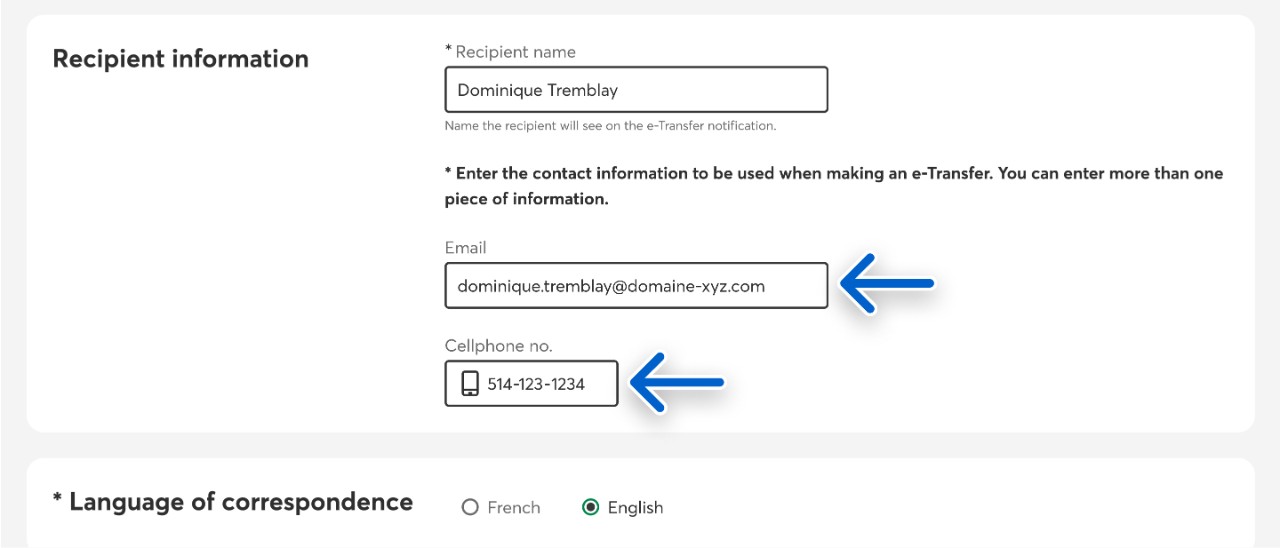
Task: Click the 'French' label text
Action: tap(514, 507)
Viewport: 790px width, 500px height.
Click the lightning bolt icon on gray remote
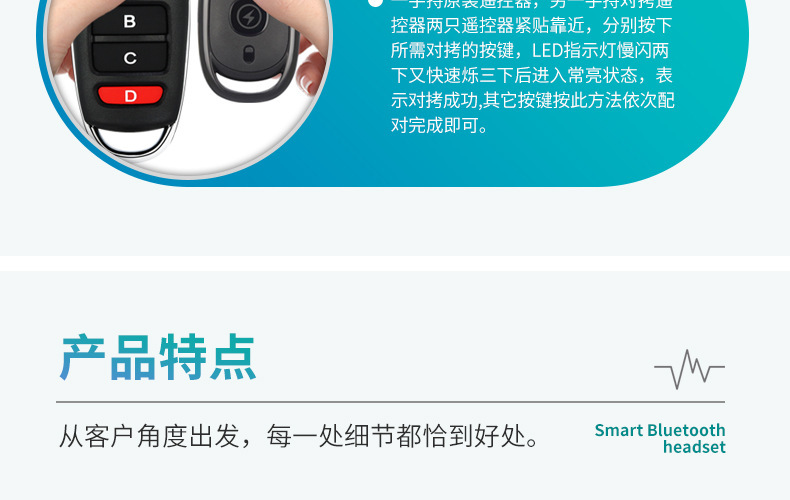[249, 17]
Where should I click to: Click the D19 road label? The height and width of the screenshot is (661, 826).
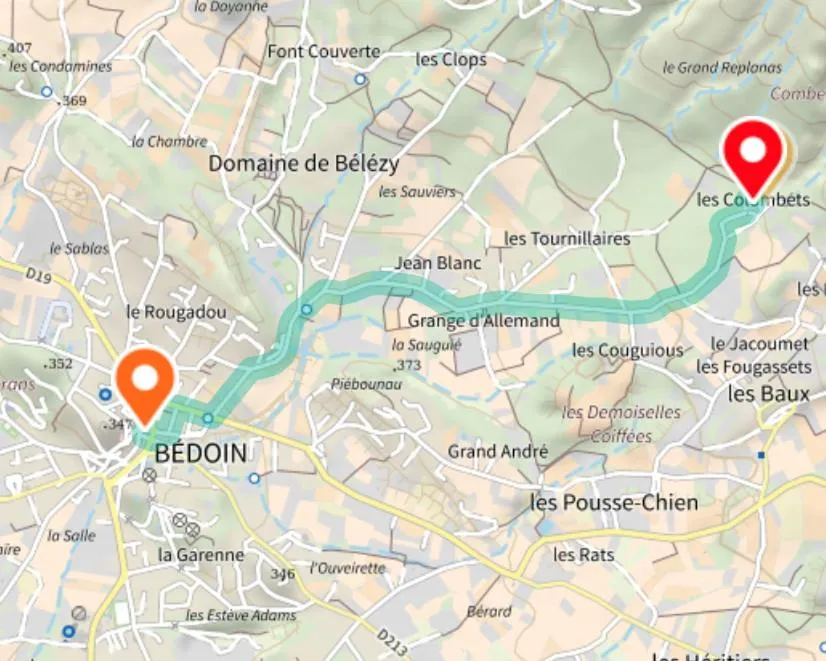pos(38,275)
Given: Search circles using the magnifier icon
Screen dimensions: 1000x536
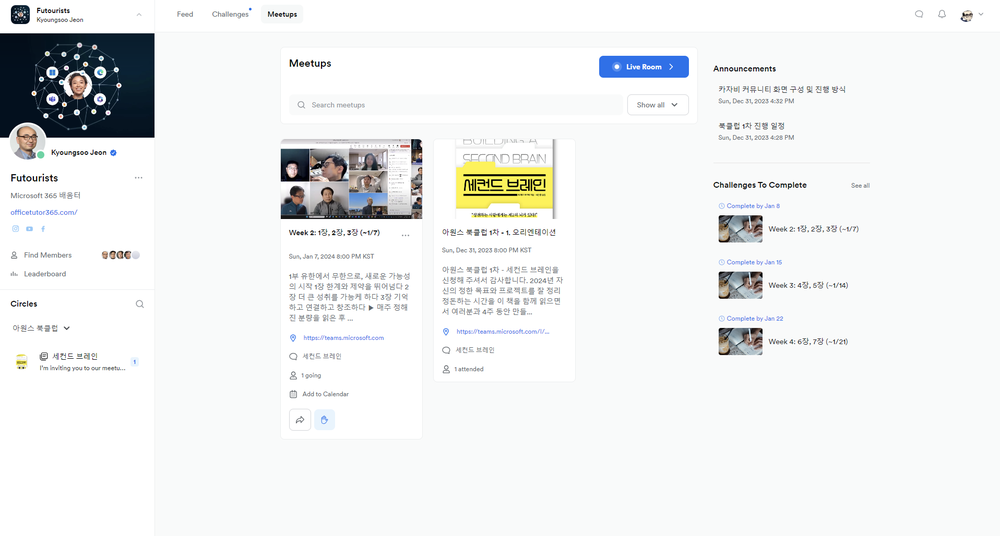Looking at the screenshot, I should click(x=139, y=304).
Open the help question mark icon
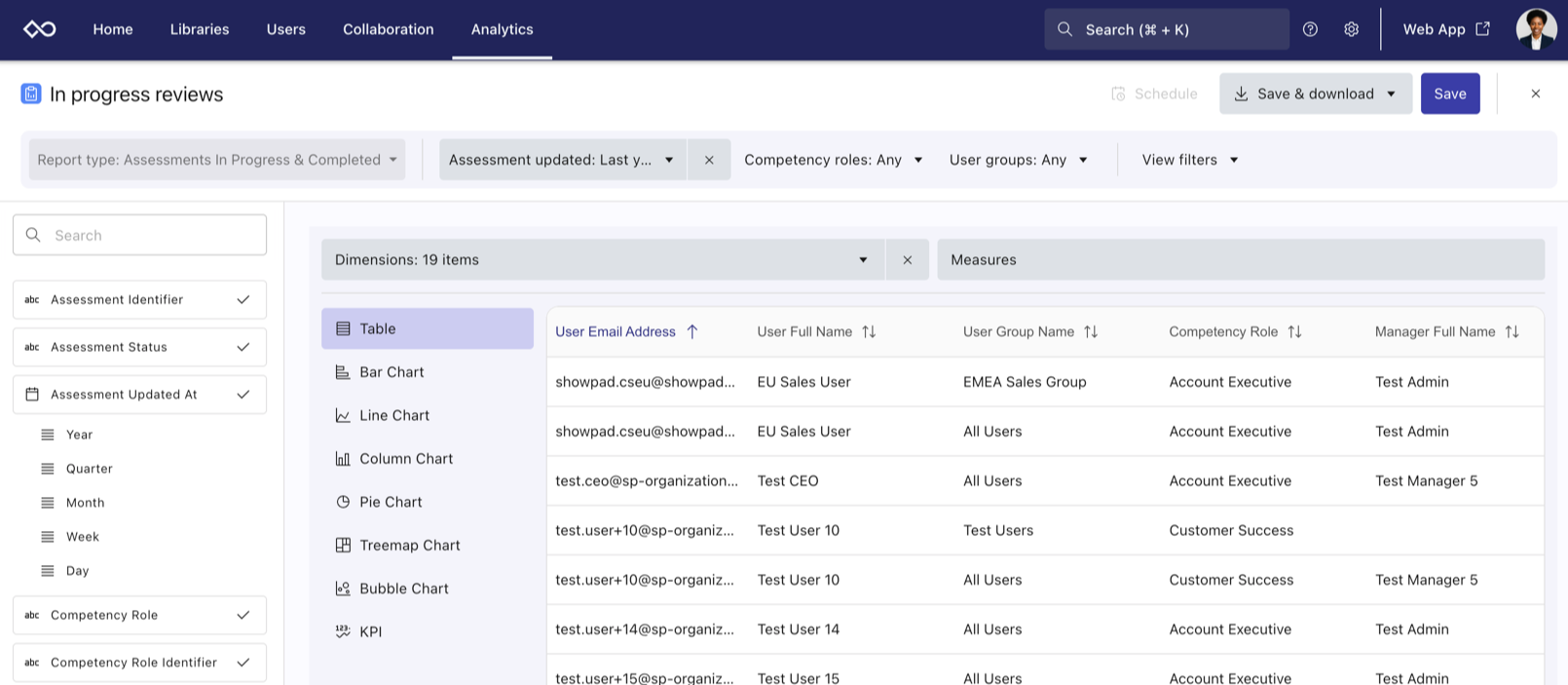This screenshot has width=1568, height=685. click(1310, 29)
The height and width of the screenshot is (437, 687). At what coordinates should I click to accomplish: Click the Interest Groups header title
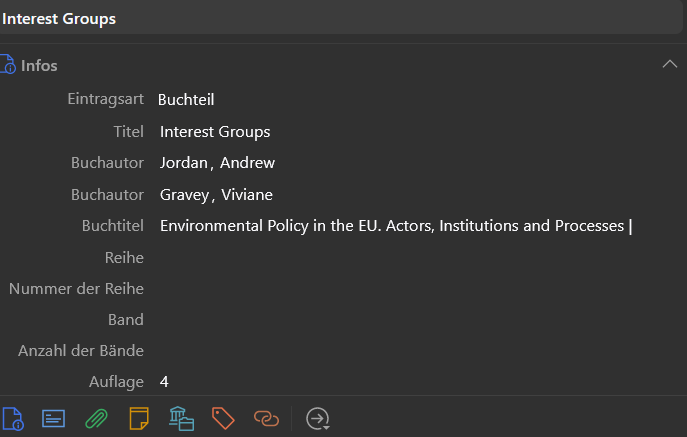click(x=59, y=19)
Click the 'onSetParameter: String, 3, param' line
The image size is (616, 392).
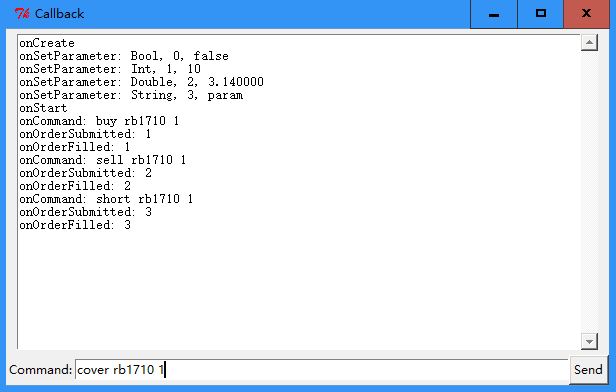(131, 95)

• **PROBLEM DETAILS**:
Where the line with "The height and width of the screenshot is (437, 687)." appears, begin there and transcribe exactly through the last line of the data, leaving all pictures aside.

• **RESPONSE TO THIS EXERCISE**:
The height and width of the screenshot is (437, 687). At what coordinates should I click to accomplish: Click the Interest Groups header title
click(x=59, y=19)
Click the 'onSetParameter: String, 3, param' line
The image size is (616, 392).
(131, 95)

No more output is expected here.